Among these entries, count the lines containing the word "agent" and answer with only the number.

Stored items >>
▼

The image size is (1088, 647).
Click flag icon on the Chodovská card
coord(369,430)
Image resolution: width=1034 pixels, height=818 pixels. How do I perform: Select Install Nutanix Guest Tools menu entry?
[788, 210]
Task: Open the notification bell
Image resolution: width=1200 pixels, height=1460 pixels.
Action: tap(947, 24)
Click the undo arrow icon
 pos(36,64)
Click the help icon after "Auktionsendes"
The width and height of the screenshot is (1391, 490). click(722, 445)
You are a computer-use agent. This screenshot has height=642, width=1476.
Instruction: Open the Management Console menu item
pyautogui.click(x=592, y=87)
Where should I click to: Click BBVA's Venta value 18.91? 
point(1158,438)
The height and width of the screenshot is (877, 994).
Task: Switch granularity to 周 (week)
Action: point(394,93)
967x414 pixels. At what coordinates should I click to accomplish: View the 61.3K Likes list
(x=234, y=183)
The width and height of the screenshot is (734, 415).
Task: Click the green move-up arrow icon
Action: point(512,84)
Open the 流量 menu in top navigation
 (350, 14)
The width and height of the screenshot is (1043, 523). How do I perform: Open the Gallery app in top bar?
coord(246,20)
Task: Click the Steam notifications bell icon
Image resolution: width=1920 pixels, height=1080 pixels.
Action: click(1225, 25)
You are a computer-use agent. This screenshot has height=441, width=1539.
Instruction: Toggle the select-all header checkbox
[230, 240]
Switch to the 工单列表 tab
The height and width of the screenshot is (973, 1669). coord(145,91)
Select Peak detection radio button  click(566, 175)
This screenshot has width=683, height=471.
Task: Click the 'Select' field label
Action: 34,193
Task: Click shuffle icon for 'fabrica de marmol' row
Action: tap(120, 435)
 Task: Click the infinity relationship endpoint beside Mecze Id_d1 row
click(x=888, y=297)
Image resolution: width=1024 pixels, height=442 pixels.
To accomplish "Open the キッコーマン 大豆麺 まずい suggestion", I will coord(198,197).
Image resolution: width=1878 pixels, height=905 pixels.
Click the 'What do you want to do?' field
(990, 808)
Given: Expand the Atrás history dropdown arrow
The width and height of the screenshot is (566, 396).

▲

Final answer >>
2